4.480 tomatoes in a greenhosue
4.480 tomatoes in a greenhosue

It was funny and awkward at the same time but I kind of liked it. The following day was pretty much the same, I worked for about 7 hours and all I got to do was cleaning pots and attaching small tomato plants to strings hanging from the top of the greenhouse. I started appreciating the job only when I realized what was going on around me and after witnessing the different stages of the growing process. I was impressed by the technology in use in the farm, hydroponics was applied in a simple and extremely cheap way and the whole project wasn’t profitable for the owners only but for the farmers too (not in the same way but hey…) The monthly wage of a farmer was about 1.200MR (£223) and most of it went to the families left behind in Nepal and Myanmar. 1200MR is not a lot compared to western standards but it’s a good income if you think that millions of ‘world poor’ live on less than a dollar a day and that neighboring Cambodians are getting killed by police officers because they are asking a rise in their monthly wage from $80 to $160.

Burmese Brothers
Burmese Brothers

The third day I started to understand how the initial project of sutainable living and permaculture evolved into this kind of farming. Firsthand I was very critical towards the owners (A Chinese couple that only turned up a couple of days and never talked to me) but lately I realized that I had the chance to spend some time in an established and successful project that was promoting development in the country and helping ethnic minorities and the families they left behind. One of the reasons why I like travelling is to see this kind of things and I would have never had the chance to experience it from within if I came to Moonriver Lodge  as a tourist.

Overall experience, not too bad. Not exactly what I expected but I learned a lot about what Malaysia made of ‘development’ in the past years and yet again I was proved that the country’s most successful enterprises are in the hands of the Chinese.

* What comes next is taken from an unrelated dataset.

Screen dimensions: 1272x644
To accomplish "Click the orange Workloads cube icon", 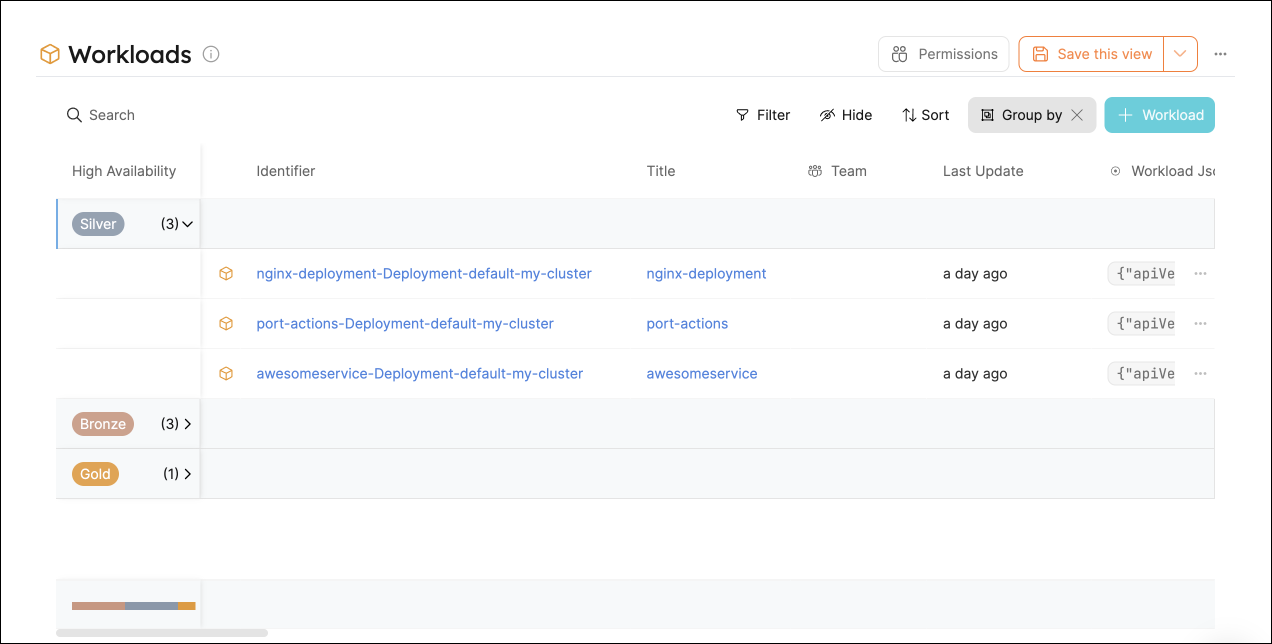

After a few days Tammy got back from Christmas holidays. She runs the lodge and deals with customers, a brilliant Malaysian woman, traveler, woofer, nature-savvy and freelance writer who worked for human rights NGOs. She apologized for not being around and told me that usually she looks after volunteers and the inconvenience of having me there alone shouldn’t have happened. I accept her apologies and on New year’s day she sent me for an amazing jungle trek with two Singaporean couples that were staying at the lodge. It was beautiful, challenging and I had the chance to stick my head in the biggest flower of the world known as Rafflesia. On NYE we had few beers that she smuggled in (no alcohol allowed in the lodge) and lot of avarage Chinese food from cans.

Rafflesia Flower
Rafflesia Flower

After a week couchsurfing, a week volunteering and about 4 days of relax in Georgetown still have 2MR (£0.37) in my pocket left from the 1.000MR (£186) that I withdrew on my arrival. Cheap and better than sunbathing in my opinion.